I found another news story on the subject at the Winnipeg Free Press.

This morning I read another article at

Same happening, same general details, three different pieces reporting facts.

Then this pops onto my radar: An article on an Indian news site: Bus passenger beheaded in Canada, cannibalism feared.

Really? No mention was made anywhere else (I researched further at Reuters / National Post / CNN / FOX news) about how the attacker "reportedly cut the victim's body into many pieces and cannibalised it" -- Did someone actually think "Hey, this story just isn't awful enough, I'm going to kick it up a notch!"

Is it okay to (reportedly) make shit up as long as you put the words "reportedly" in front of it?


Anonymous said...

Hmmm... that's interesting.

Not the news story, the way the news story morphed into something much more sensationalized.

Anonymous said...

I just read the story posted at the Winnipeg Free Press link and it does suggest that witnesses reported that the guy attempted to cut up the body, and attempted to consume the flesh.

It appears as though the report you read on the Indian news site is corroborated by other reports from Canadian sources.

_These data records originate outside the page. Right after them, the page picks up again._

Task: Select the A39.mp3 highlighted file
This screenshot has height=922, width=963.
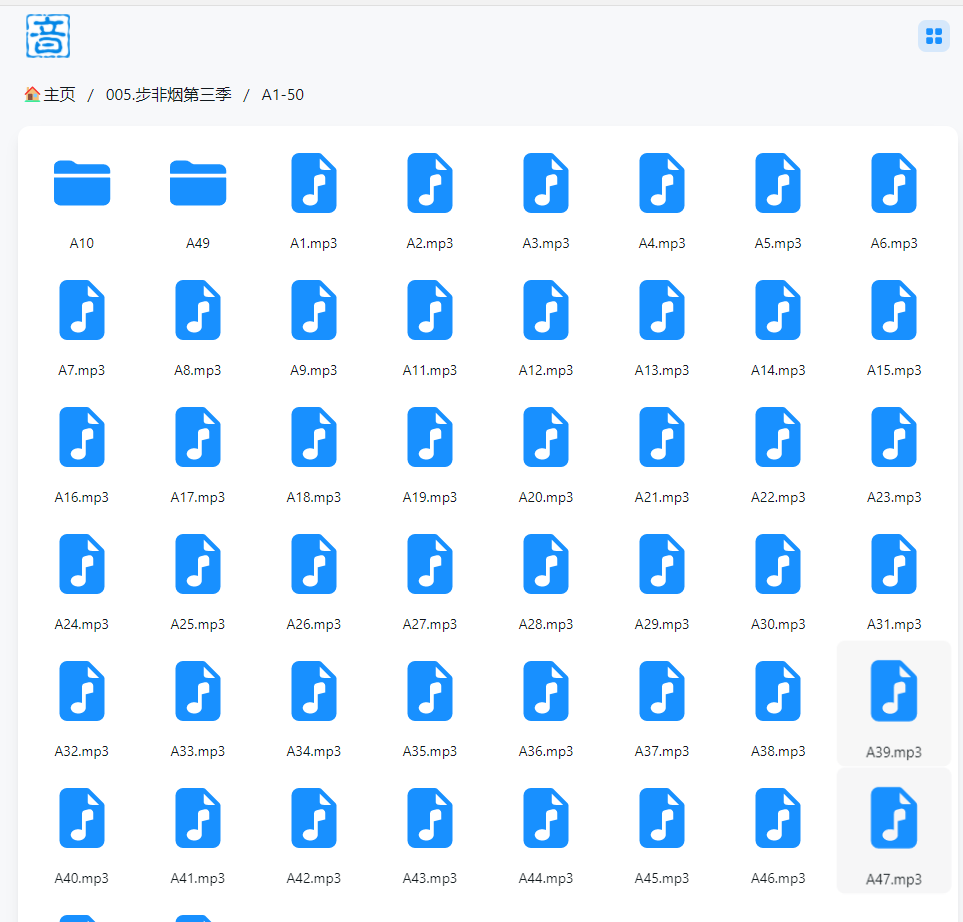Action: (x=894, y=691)
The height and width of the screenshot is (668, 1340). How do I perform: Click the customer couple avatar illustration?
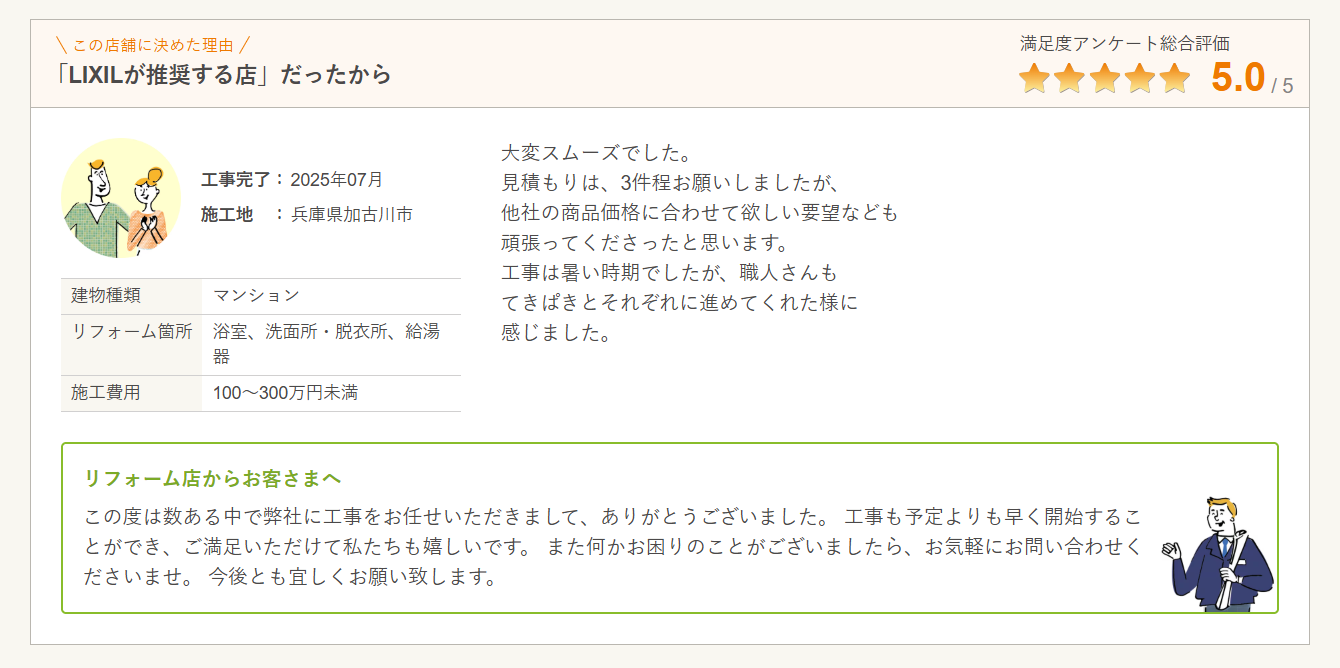click(121, 198)
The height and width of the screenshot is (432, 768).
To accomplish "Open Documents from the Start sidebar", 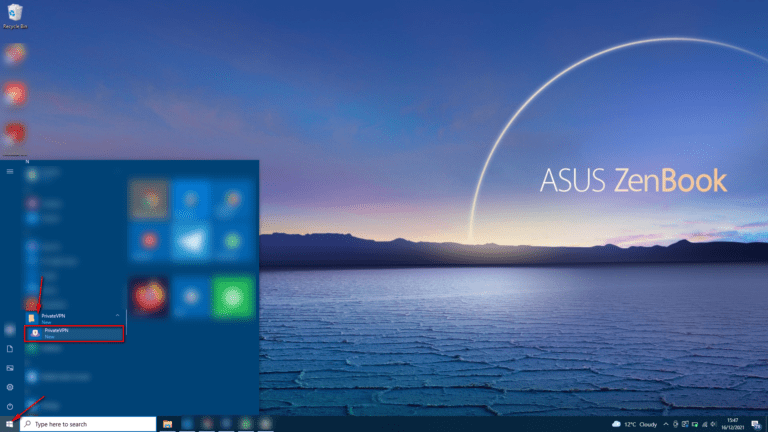I will [10, 349].
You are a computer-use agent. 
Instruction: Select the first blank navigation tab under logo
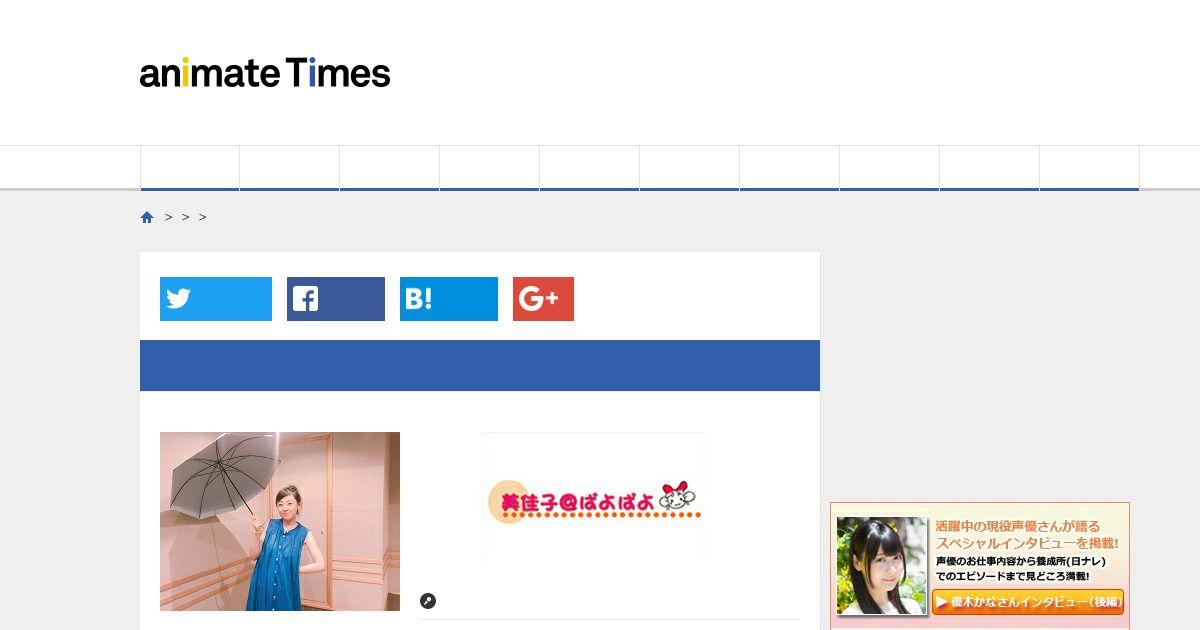(x=190, y=168)
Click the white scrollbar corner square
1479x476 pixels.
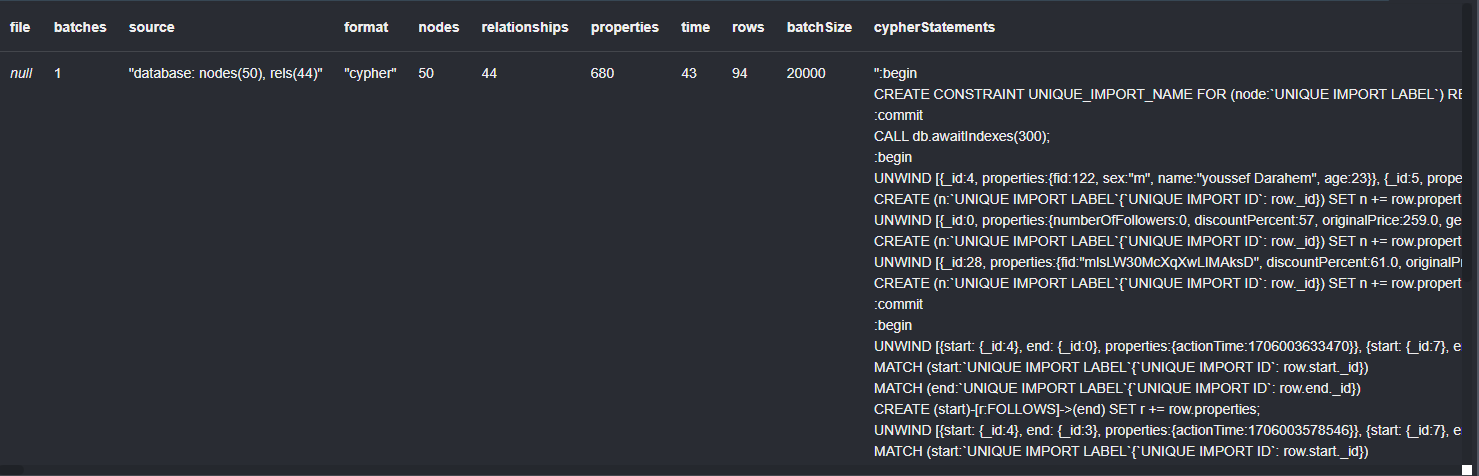tap(1467, 469)

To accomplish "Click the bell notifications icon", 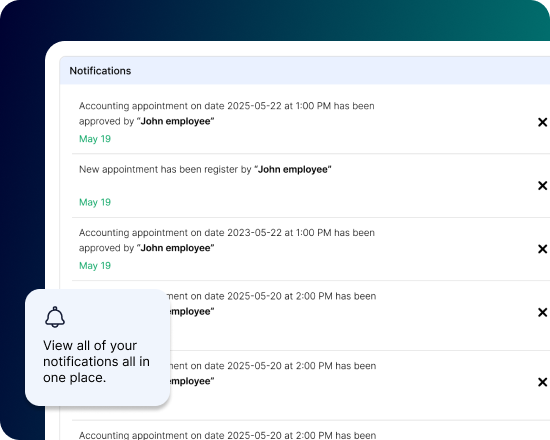I will tap(55, 317).
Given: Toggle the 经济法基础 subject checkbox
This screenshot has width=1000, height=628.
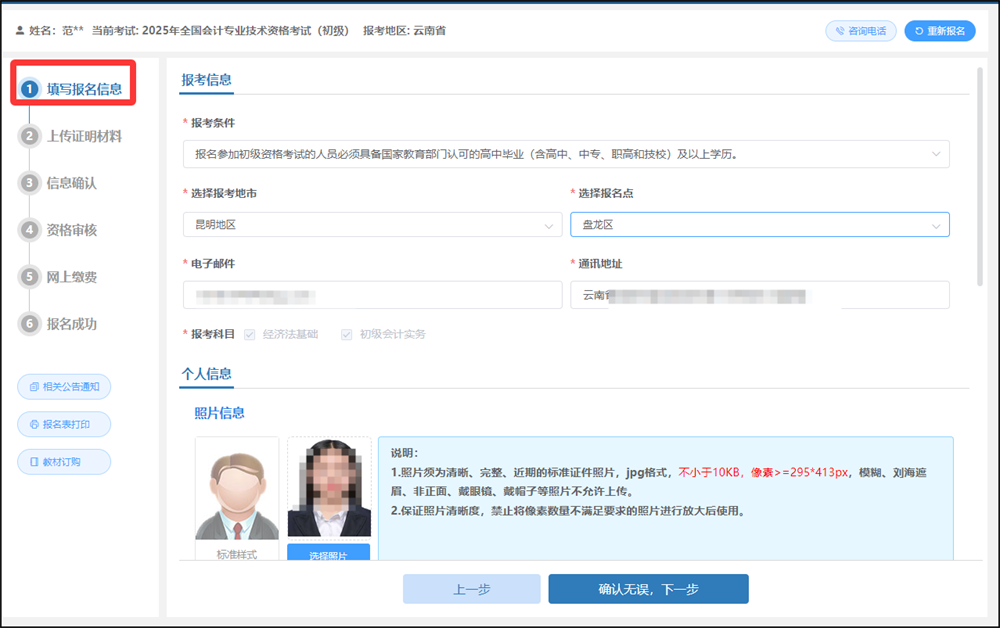Looking at the screenshot, I should (x=249, y=335).
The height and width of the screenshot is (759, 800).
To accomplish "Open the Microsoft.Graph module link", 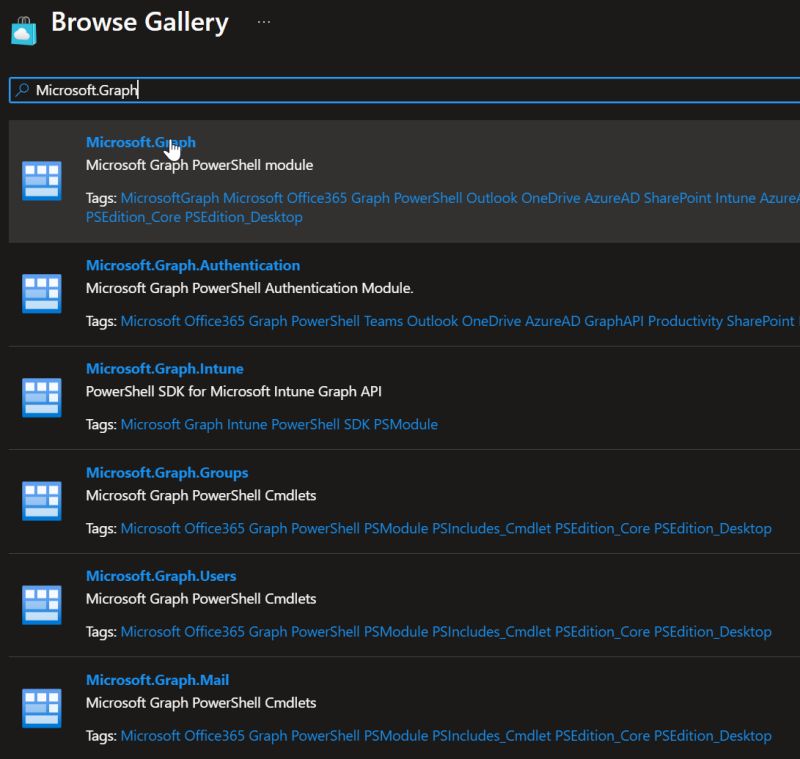I will [139, 141].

(slightly) less cynical said...

The fun thing about online media is that the story was "updated" this morning. Google cache is failing me, but yesterday's version didn't mention cannibalism. Perhaps reports are trickling out... which is why I said reportedly, to cover my ass if it turned out it was true. ;)

Lara said...

I'm waiting for an official report... this thing is too crazy and there's only one guy talking it seems.

Enchante said...
This comment has been removed by the author.
Anonymous said...

I was thinking that as the media got more access to the witnesses, more details - accurate or exaggerated - would be revealed. The fact is that eyewitness accounts are subjective, and with such a horrifying experience, it's bound to happen that some of a person's personal nightmares get mixed up in the actual events in one's mind.